WRITTEN TASK
Copy out the rows below without changing a single character.

ITEMS
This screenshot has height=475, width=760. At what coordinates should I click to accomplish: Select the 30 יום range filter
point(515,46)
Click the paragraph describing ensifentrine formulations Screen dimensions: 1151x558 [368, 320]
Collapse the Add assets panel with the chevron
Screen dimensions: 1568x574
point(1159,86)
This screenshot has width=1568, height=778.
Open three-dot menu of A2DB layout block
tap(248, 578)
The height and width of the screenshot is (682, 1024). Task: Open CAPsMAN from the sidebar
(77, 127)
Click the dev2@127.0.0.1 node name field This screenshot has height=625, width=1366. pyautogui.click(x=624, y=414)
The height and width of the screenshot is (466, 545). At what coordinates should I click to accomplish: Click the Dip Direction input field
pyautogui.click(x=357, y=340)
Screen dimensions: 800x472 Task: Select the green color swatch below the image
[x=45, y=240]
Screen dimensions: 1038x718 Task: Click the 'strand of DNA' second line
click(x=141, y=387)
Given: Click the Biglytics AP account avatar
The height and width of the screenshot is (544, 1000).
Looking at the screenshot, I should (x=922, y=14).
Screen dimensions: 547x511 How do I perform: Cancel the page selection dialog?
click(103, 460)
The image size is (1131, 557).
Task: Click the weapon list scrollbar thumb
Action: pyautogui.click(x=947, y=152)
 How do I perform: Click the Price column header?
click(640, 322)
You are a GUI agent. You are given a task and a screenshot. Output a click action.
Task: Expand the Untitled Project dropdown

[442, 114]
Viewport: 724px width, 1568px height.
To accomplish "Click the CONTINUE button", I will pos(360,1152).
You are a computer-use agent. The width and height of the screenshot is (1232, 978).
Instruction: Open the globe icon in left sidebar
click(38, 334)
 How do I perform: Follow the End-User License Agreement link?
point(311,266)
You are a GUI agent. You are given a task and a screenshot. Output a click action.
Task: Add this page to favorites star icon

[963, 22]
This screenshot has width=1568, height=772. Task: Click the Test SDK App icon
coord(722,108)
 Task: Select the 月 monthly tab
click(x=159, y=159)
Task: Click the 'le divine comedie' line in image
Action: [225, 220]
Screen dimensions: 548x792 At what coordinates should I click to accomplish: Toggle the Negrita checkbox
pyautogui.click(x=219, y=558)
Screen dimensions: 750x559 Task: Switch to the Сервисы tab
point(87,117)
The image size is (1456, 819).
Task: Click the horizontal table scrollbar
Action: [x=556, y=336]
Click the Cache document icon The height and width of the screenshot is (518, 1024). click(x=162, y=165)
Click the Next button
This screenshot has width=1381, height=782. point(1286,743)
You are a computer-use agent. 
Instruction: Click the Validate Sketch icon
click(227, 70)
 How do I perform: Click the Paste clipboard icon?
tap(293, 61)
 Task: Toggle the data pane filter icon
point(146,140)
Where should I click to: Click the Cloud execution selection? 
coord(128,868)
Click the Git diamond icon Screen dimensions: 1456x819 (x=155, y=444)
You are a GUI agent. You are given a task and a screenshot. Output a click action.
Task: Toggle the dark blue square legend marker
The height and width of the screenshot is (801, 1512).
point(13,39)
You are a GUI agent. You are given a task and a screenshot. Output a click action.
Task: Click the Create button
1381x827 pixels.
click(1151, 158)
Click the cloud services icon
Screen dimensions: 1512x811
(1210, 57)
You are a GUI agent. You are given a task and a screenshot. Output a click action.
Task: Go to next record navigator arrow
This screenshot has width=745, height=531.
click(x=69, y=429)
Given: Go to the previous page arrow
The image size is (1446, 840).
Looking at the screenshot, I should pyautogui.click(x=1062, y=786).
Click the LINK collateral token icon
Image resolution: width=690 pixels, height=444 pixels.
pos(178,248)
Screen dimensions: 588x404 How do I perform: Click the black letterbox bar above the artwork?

SOLUTION FOR THIS PROBLEM
This screenshot has height=475, width=760. At what coordinates should I click to accomplish: Select the 30 יום range filter
point(515,46)
Click the paragraph describing ensifentrine formulations Screen dimensions: 1151x558 [368, 320]
Collapse the Add assets panel with the chevron
Screen dimensions: 1568x574
point(1159,86)
This screenshot has width=1568, height=778.
Open three-dot menu of A2DB layout block
tap(248, 578)
The height and width of the screenshot is (682, 1024). Task: Open CAPsMAN from the sidebar
(77, 127)
Click the dev2@127.0.0.1 node name field This screenshot has height=625, width=1366. pyautogui.click(x=624, y=414)
The height and width of the screenshot is (466, 545). At what coordinates should I click to accomplish: Click the Dip Direction input field
pyautogui.click(x=357, y=340)
Screen dimensions: 800x472 Task: Select the green color swatch below the image
[x=45, y=240]
Screen dimensions: 1038x718 Task: Click the 'strand of DNA' second line
click(x=141, y=387)
Given: Click the Biglytics AP account avatar
The height and width of the screenshot is (544, 1000).
Looking at the screenshot, I should (x=922, y=14).
Screen dimensions: 547x511 How do I perform: Cancel the page selection dialog?
click(103, 460)
The image size is (1131, 557).
Task: Click the weapon list scrollbar thumb
Action: pyautogui.click(x=947, y=152)
 How do I perform: Click the Price column header?
click(640, 322)
You are a GUI agent. You are given a task and a screenshot. Output a click action.
Task: Expand the Untitled Project dropdown

[442, 114]
Viewport: 724px width, 1568px height.
To accomplish "Click the CONTINUE button", I will pos(360,1152).
You are a computer-use agent. The width and height of the screenshot is (1232, 978).
Instruction: Open the globe icon in left sidebar
click(38, 334)
 How do I perform: Follow the End-User License Agreement link?
point(311,266)
You are a GUI agent. You are given a task and a screenshot. Output a click action.
Task: Add this page to favorites star icon

[963, 22]
This screenshot has width=1568, height=772. Task: Click the Test SDK App icon
coord(722,108)
 Task: Select the 月 monthly tab
click(x=159, y=159)
Task: Click the 'le divine comedie' line in image
Action: [225, 220]
Screen dimensions: 548x792 At what coordinates should I click to accomplish: Toggle the Negrita checkbox
pyautogui.click(x=219, y=558)
Screen dimensions: 750x559 Task: Switch to the Сервисы tab
point(87,117)
The image size is (1456, 819).
Task: Click the horizontal table scrollbar
Action: [x=556, y=336]
Click the Cache document icon The height and width of the screenshot is (518, 1024). click(x=162, y=165)
Click the Next button
This screenshot has width=1381, height=782. point(1286,743)
You are a computer-use agent. 
Instruction: Click the Validate Sketch icon
click(227, 70)
 How do I perform: Click the Paste clipboard icon?
tap(293, 61)
 Task: Toggle the data pane filter icon
point(146,140)
Where should I click to: Click the Cloud execution selection? 
coord(128,868)
Click the Git diamond icon Screen dimensions: 1456x819 (x=155, y=444)
You are a GUI agent. You are given a task and a screenshot. Output a click action.
Task: Toggle the dark blue square legend marker
The height and width of the screenshot is (801, 1512).
point(13,39)
You are a GUI agent. You are given a task and a screenshot. Output a click action.
Task: Click the Create button
1381x827 pixels.
click(1151, 158)
Click the cloud services icon
Screen dimensions: 1512x811
(1210, 57)
You are a GUI agent. You are given a task and a screenshot. Output a click action.
Task: Go to next record navigator arrow
This screenshot has width=745, height=531.
click(x=69, y=429)
Given: Go to the previous page arrow
The image size is (1446, 840).
Looking at the screenshot, I should pyautogui.click(x=1062, y=786).
Click the LINK collateral token icon
Image resolution: width=690 pixels, height=444 pixels.
pos(178,248)
Screen dimensions: 588x404 How do I perform: Click the black letterbox bar above the artwork?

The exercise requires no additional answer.